**GOAL OF THE EXERCISE**
Pictures excluded, return every entry exactly, please.

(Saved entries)
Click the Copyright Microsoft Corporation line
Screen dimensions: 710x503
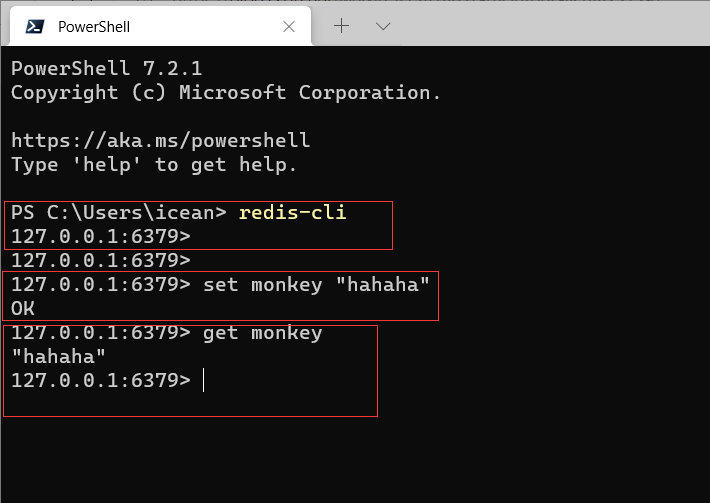(x=225, y=93)
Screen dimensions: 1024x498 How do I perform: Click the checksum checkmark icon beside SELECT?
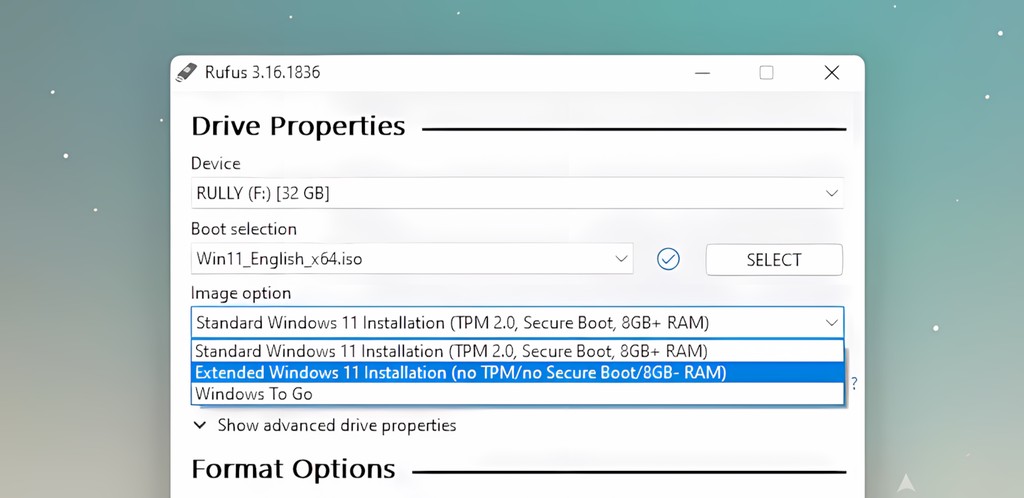tap(668, 259)
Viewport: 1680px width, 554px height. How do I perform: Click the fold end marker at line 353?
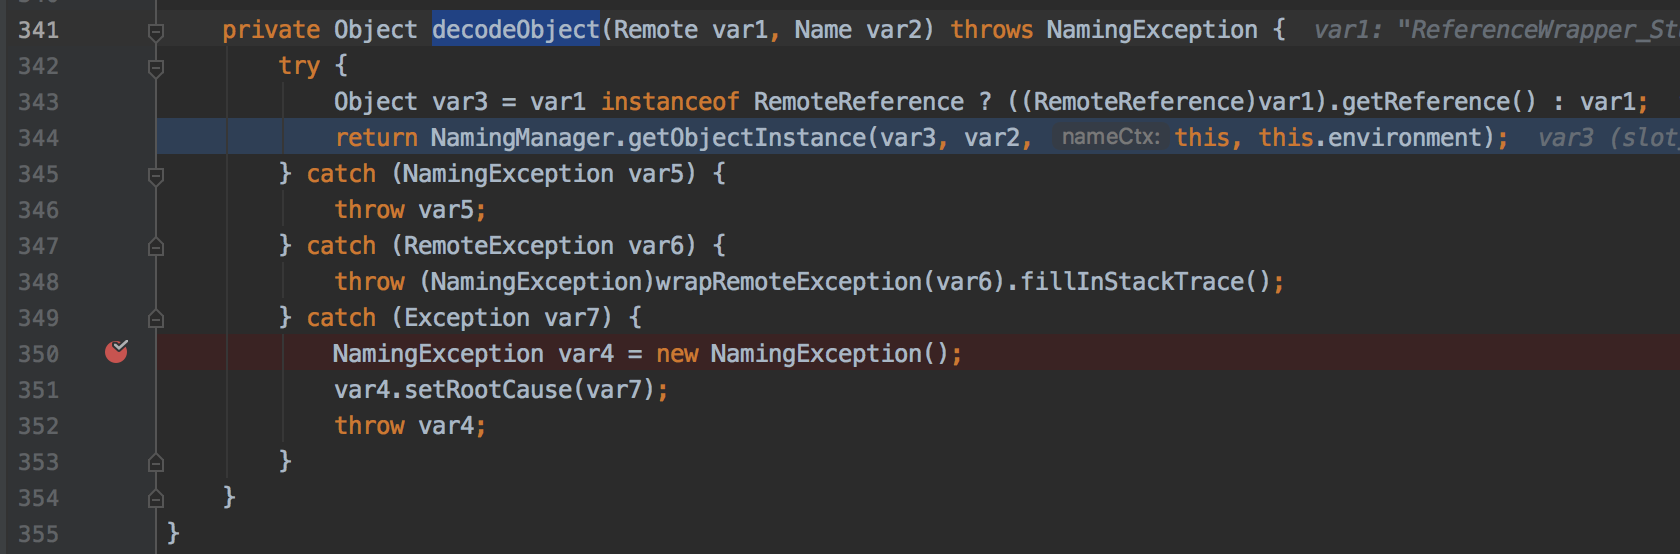tap(156, 462)
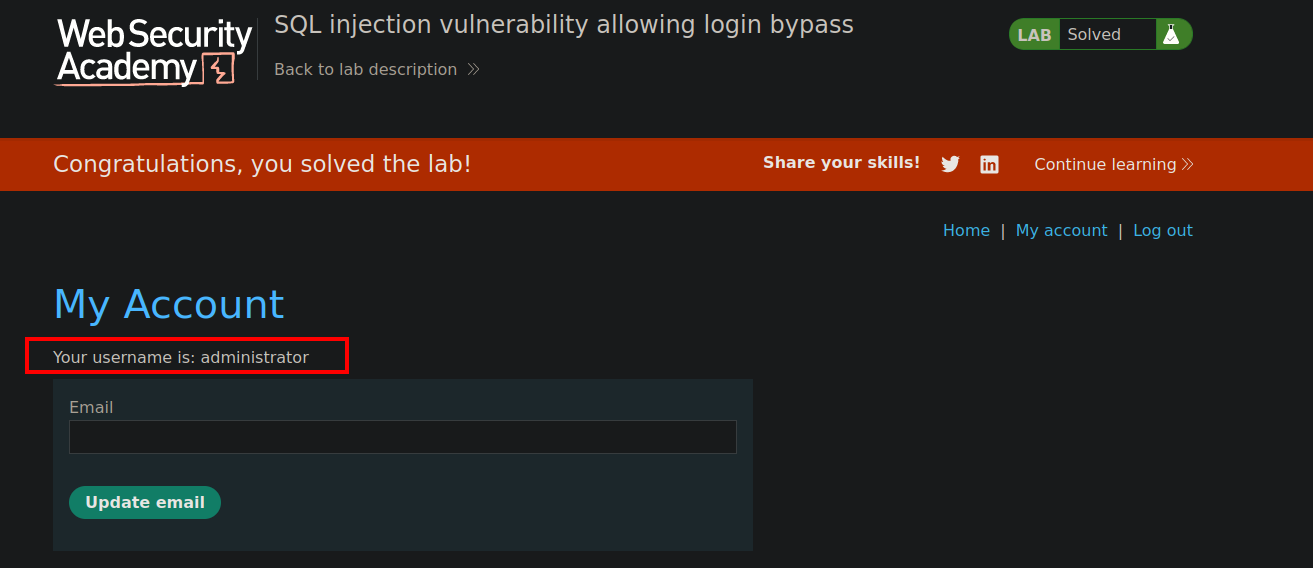Focus the Email input field
Image resolution: width=1313 pixels, height=568 pixels.
point(403,437)
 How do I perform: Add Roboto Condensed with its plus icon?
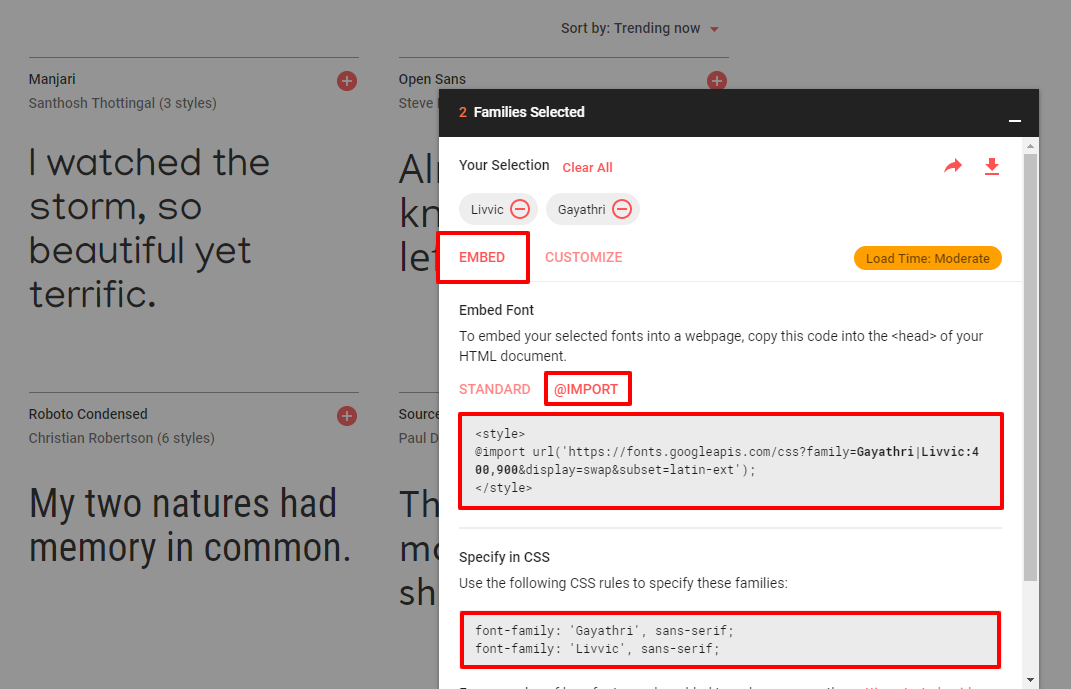[x=347, y=416]
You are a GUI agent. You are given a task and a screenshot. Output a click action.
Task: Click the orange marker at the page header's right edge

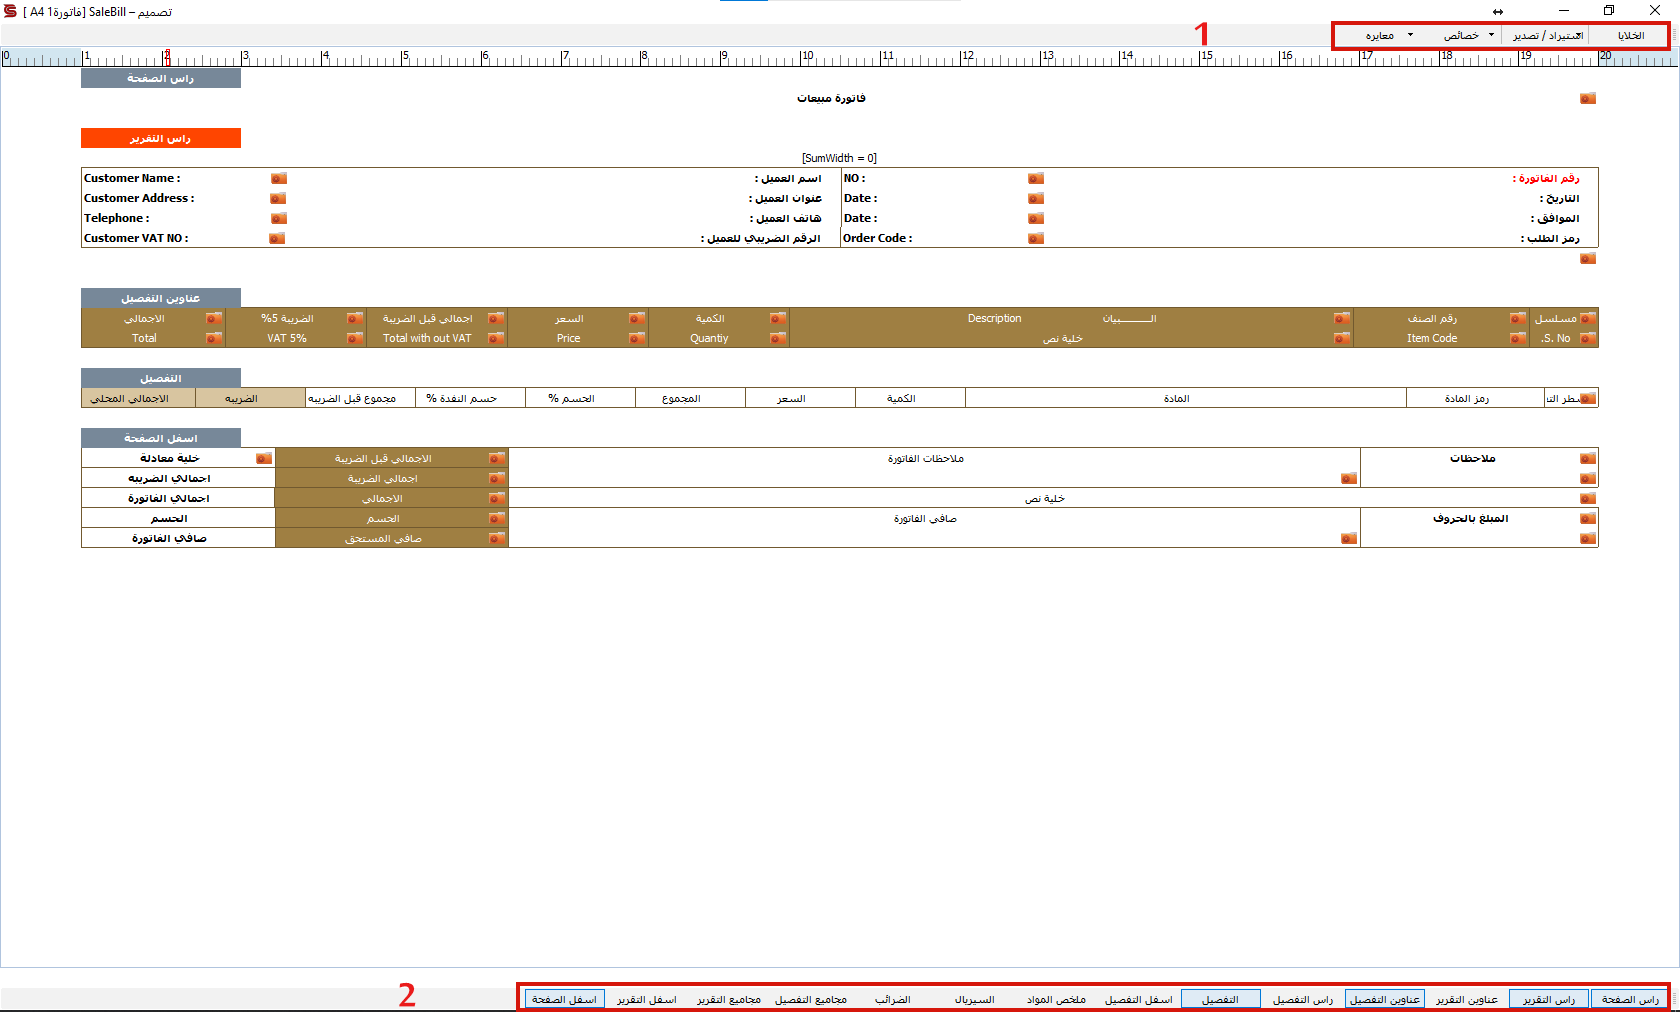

**RESPONSE**
Click the Copyright Microsoft Corporation line
Screen dimensions: 710x503
(x=225, y=93)
Screen dimensions: 1024x498 How do I perform: Click the checksum checkmark icon beside SELECT?
tap(668, 259)
Viewport: 1680px width, 554px height. How do I perform: Click the fold end marker at line 353?
tap(156, 462)
Focus the Email input field
Image resolution: width=1313 pixels, height=568 pixels.
point(403,437)
 How do I perform: Add Roboto Condensed with its plus icon?
[x=347, y=416]
You are a GUI agent. You are given a task and a screenshot. Output a click action.
Task: Click the orange marker at the page header's right edge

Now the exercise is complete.